Comme chez ce dernier, les histoires de bandit d'Ice-T sont des contes de rue édifiants. Tel est le cas du titre "Drama", excellent avec sa musique qui confine à la techno, et dont le héros fier et violent termine sa course folle sur la chaise électrique. Le style du rappeur est essentiellement descriptif, comme sur "High Rollers", un portrait très détaillé de malfaiteurs qu'il dit brosser sans donner de jugement. Sa posture peut même se montrer morale, comme quand, sur "I'm Your Pusher", un Ice-T qui a toujours privilégié un style de vie sobre invite à remplacer la drogue par la musique pour mieux s'envoyer en l'air. Même démarche encore sur "Grand Larceny", où le cambriolage dont il parle est parfaitement légal, s'agissant en vérité de son concert. Le rappeur dépeint le gangstérisme, mais il s'en distancie aussi. Il le fait d'entrée, sur l'égo-trip de "Power", quand il précise qu'il a laissé derrière lui son passé criminel.
Mas le plus émoustillant chez lui, ce ne sont pas ses allures de prêcheur. Ce n'est pas non plus la musique qui, si elle profite du travail du producteur Afrika Islam, est totalement dans l'air du temps avec ses rythmes secs et soutenus, les scratches endiablés du posse cut "The Syndicate", ses samples de James Bown, Curtis Mayfield, War, Parliament et la virée dans le gros rock de "Personal". Ce qui marque le plus les esprits, c'est au contraire son aspect brutal et pervers, annoncé par cette introduction où un quidam en descend un autre pour s'emparer du dernier disque du rappeur. Ce sont ses allures d'homme fier qui, sur "Power", disserte sur les armes de la puissance : sa bande, et le sexe des femmes. C'est son invitation à rester insolent et à ne pas plier sous la censure, sur "Radio Suckers". Ce sont les pensées lubriques de "Girls L.G.B.N.A.F." ("Let's Get Butt Naked And Fuck"). C'est son portrait d'un ghetto soumis à tous les vices.

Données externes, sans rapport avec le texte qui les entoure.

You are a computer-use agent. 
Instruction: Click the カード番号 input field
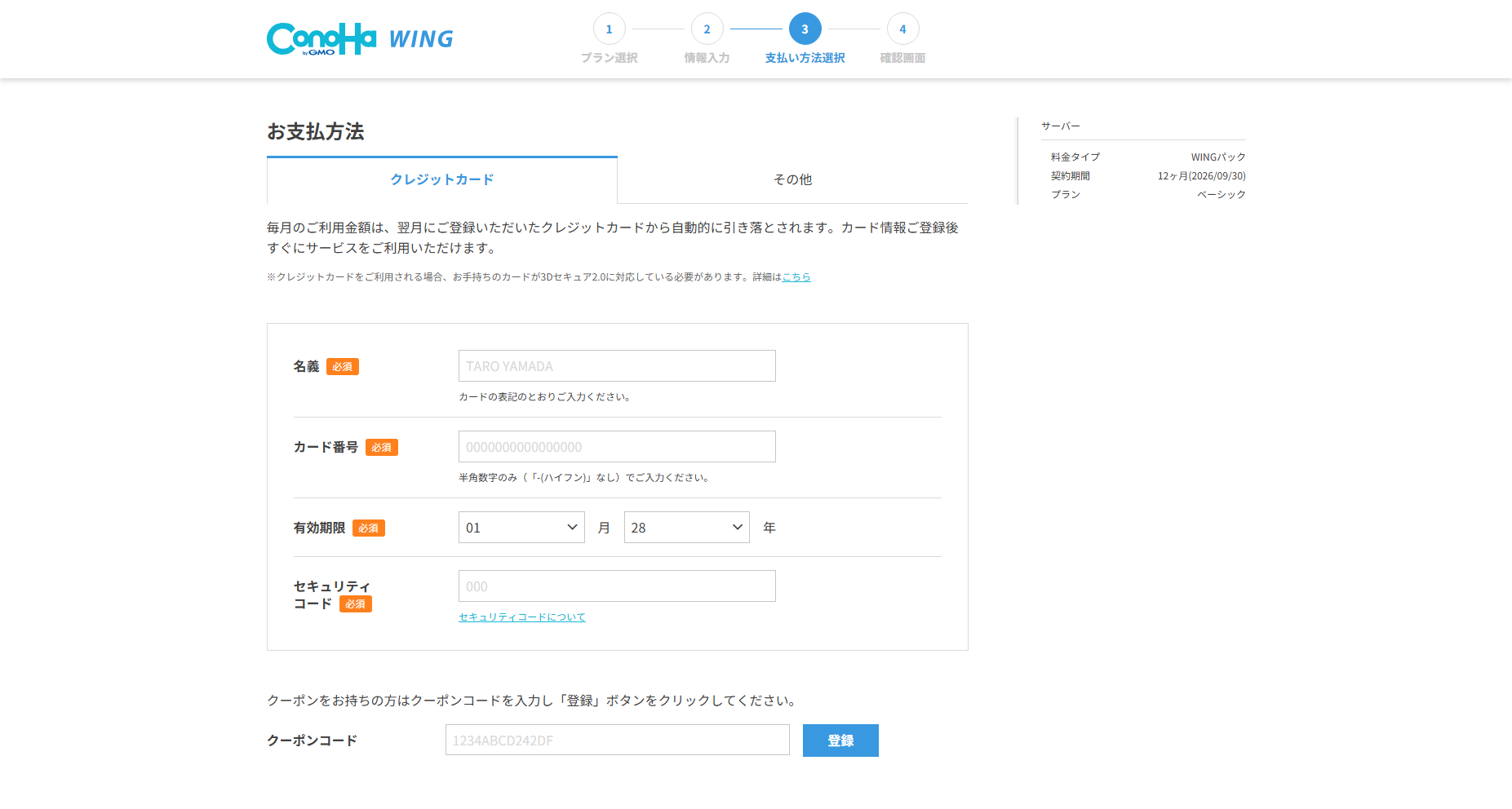[x=616, y=446]
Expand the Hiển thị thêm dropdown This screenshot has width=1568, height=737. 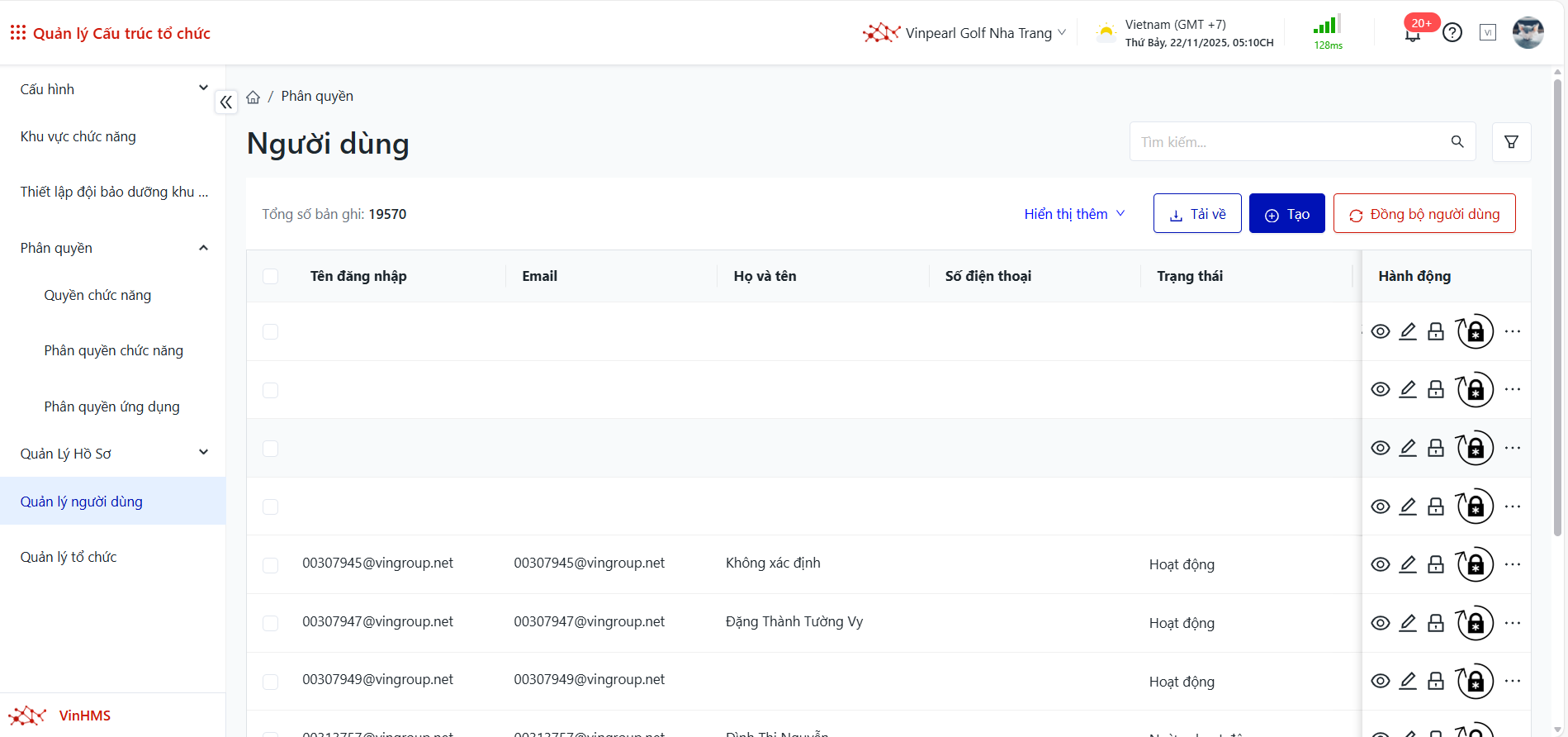1074,214
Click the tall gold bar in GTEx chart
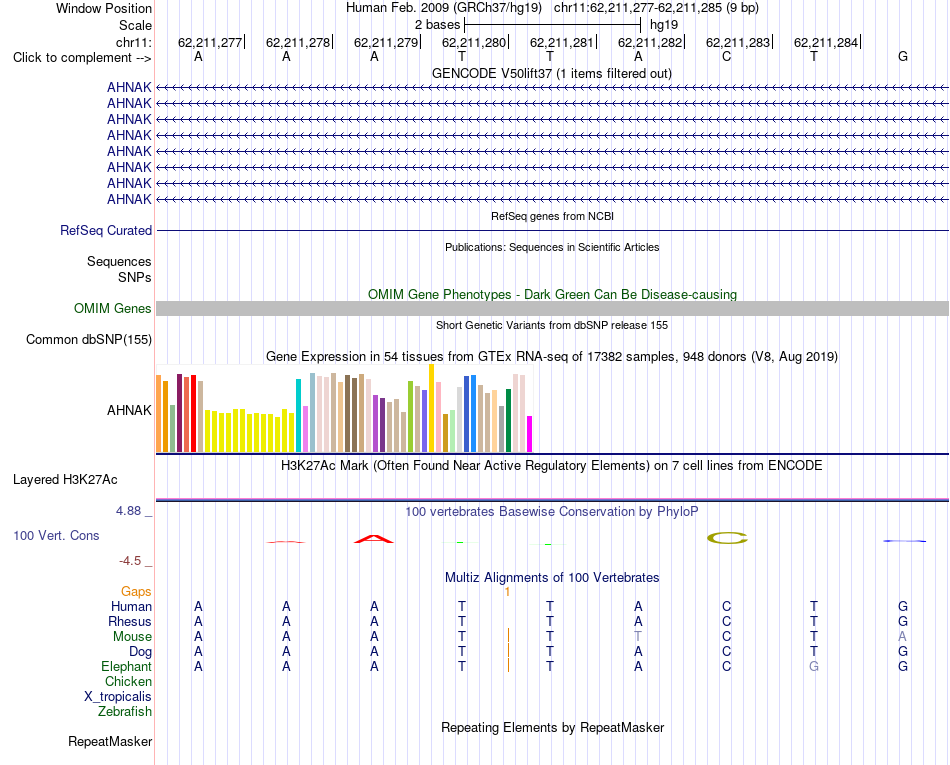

Ice-T est un homme du passé, mais il n'en a pas moins annoncé le futur. Il est celui qui a implanté le gangsta rap en Californie (et de ce fait l'un des premiers à voir son disque orné d'un sticker annonçant ses propos explicites). Il lance ici l'un des premiers grands beefs du hip-hop, s'en prenant on ne sait trop pourquoi à LL Cool J, sur les morceaux "I'm Your Pusher" et "The Syndicate". Et avec la pochette de Power, l'une des plus mémorables de l'histoire du rap, sa compagne d'alors Darlene Ortiz annonce dix ans avant la posture des futures rappeuses, certes sexy, offrant leur nudité aux regards libidineux des hommes, mais en même temps orgueilleuses et intimidantes. Pour passer au rap d'après, il suffira de se débarrasser de cette prose d'auteur de polar et de ce vernis moralisateur qui, ni chez Iceberg Slim, ni chez Ice-T, n'ont été ce qui a le plus fasciné les gens, et de se délecter de leur fort parfum de scandale.